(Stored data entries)
◆ ◆ ◆ ◆

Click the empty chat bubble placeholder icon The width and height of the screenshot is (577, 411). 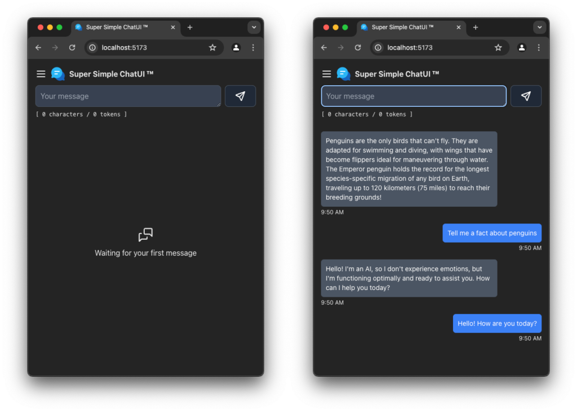click(145, 234)
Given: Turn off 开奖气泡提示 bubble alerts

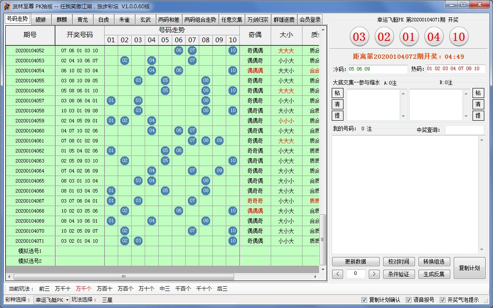Looking at the screenshot, I should coord(444,300).
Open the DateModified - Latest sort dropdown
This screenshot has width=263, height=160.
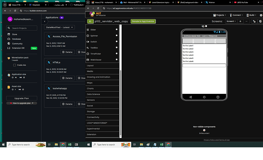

◆ ◆ ◆ ◆

Leave the pictures out and restate exactly the lines from the one that has "Open the DateModified - Latest sort dropdown" through the final line of the entries above, both ends included.

Open the DateModified - Latest sort dropdown
This screenshot has width=263, height=160.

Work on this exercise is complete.